Yaşar Kemal’i çok severim, ismi oradan almak da bana gurur verirdi ama “Sarı Sıcak” ismini aslen Çukurova’da fakirliği, bunaltıcı sıcakları betimleyen bir deyim olduğu için seçtim.

Fizik mühendisliğinden geliyorsunuz, mesleğiniz öğretmenlik, sinemaya nasıl geçtiniz?

Herkes gibi film sevmekle başladı. Bir filmi seyredip etkileniyorsunuz ya da boşluğa düşüp günde iki, üç film izlemeye başlıyorsunuz ve orada bir şey buluyorsunuz. İki, üç yıllık bir avarelik döneminde epey film izledim, zamanla özel merakım oluştu, izlerken senaryoya ve atmosfere kendimce müdahale etmeye başladım. “Ben olsam filmi böyle çekerdim” noktasına geldim. İstanbul’a taşınınca da kendimi sinemasever arkadaşların arasında buldum ve bir kısa film çekmeye karar verdim. Sıkıntılı bir kısa filmdi, iyi ki de sıkıntılı olmuş çünkü kurtarmak için kurguyu da ışığı da öğrendim. O filmi hâlâ kurgularım, 11 dakikadan başladım, 5,5 dakikaya kadar indirdim. Hâlâ oturup ara ara kurcalıyorum. Klasik bir deyim vardır; bir sahneyi atınca filmin anlamında kaybolma olmuyorsa film güçleniyordur, bu süreç içinde en azından kendime onu ispat ettim.

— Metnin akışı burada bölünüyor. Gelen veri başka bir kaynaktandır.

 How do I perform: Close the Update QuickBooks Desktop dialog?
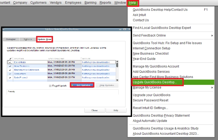click(129, 29)
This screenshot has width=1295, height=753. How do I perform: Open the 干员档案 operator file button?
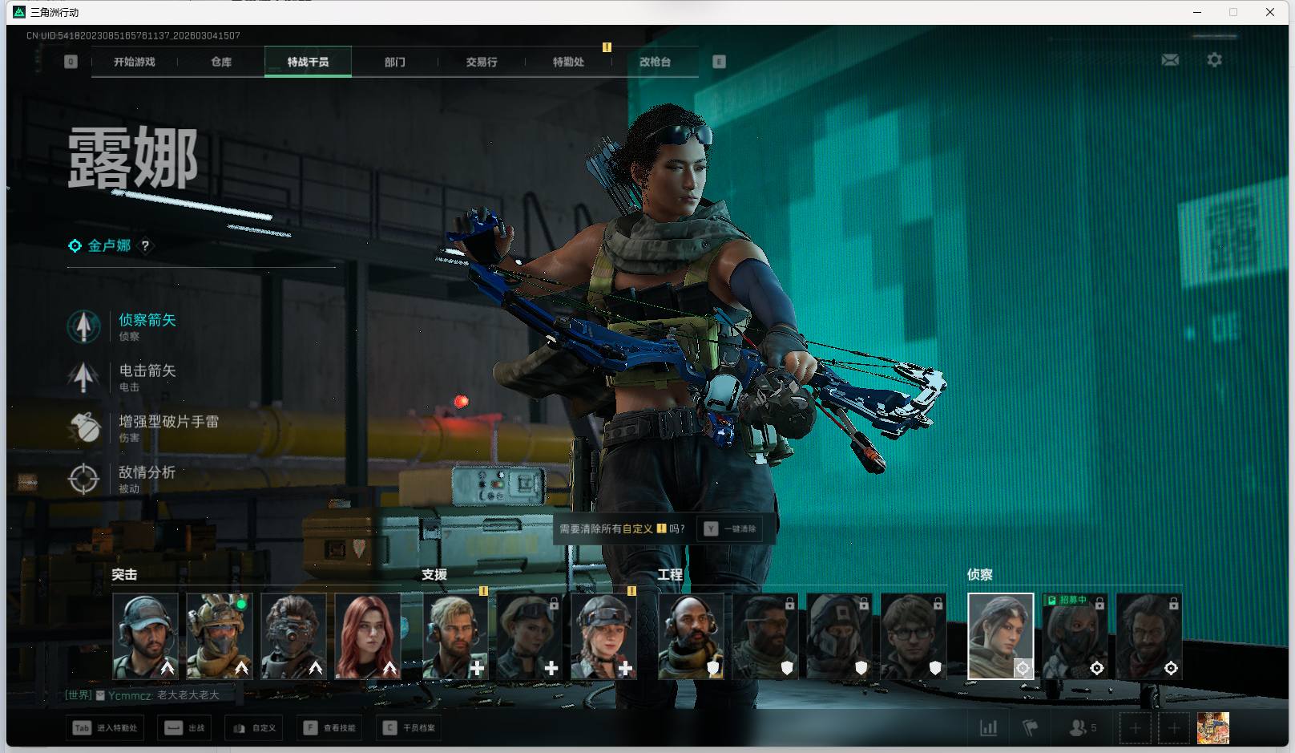tap(409, 728)
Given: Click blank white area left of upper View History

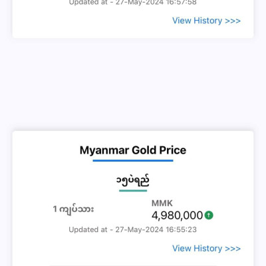Looking at the screenshot, I should click(x=88, y=21).
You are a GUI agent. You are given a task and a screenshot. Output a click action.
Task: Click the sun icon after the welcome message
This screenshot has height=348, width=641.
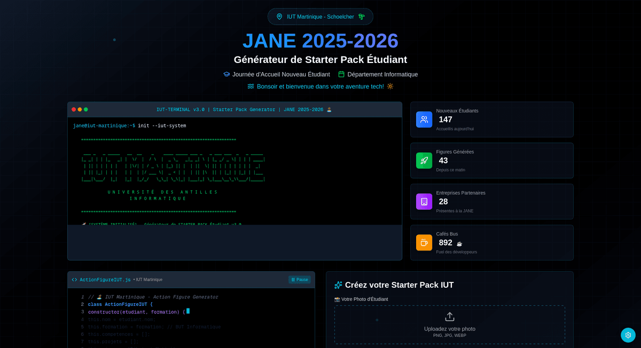pyautogui.click(x=390, y=86)
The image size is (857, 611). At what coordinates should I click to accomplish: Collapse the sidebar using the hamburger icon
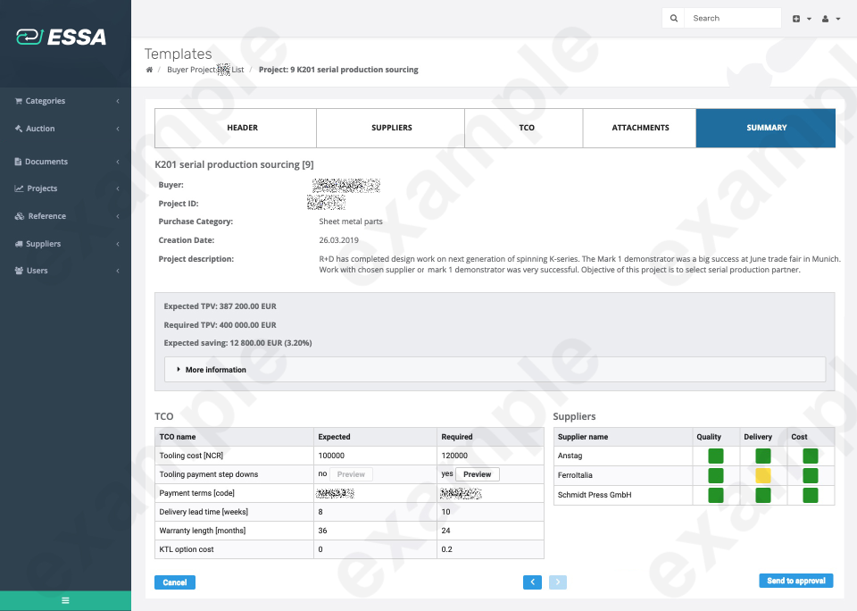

İlk filminiz için bu öyküyü nasıl seçtiniz?

Oralar çocukluğumun geçtiği mekânlar. Babam ve amcam filmdeki Necip Ağa gibi sebzecilik yapardı. İşler kötüye gidince babam memleketi Hatay’a geri döndü, amcam Mersin’de direndi. Üretim araçları ve teknoloji değişiyordu, amcam onlara karşı katı durup muhafazakâr davrandı. Kendisini değişime kapatırsa ailesini daha iyi koruyacağını sandı ama filmde gördüğümüz gibi bitişi hızlandırdı. Filmde bir yemek masası sahnesi var, benim için çok önemli bir sahne. Babam ve amcam da feodal yapıdaki tüm babalar gibi masada tüm aile bireyleri toplanmadan yemeğe başlamazdı. Bunun bilinç altında aileyi koruma güdüsü mevcut.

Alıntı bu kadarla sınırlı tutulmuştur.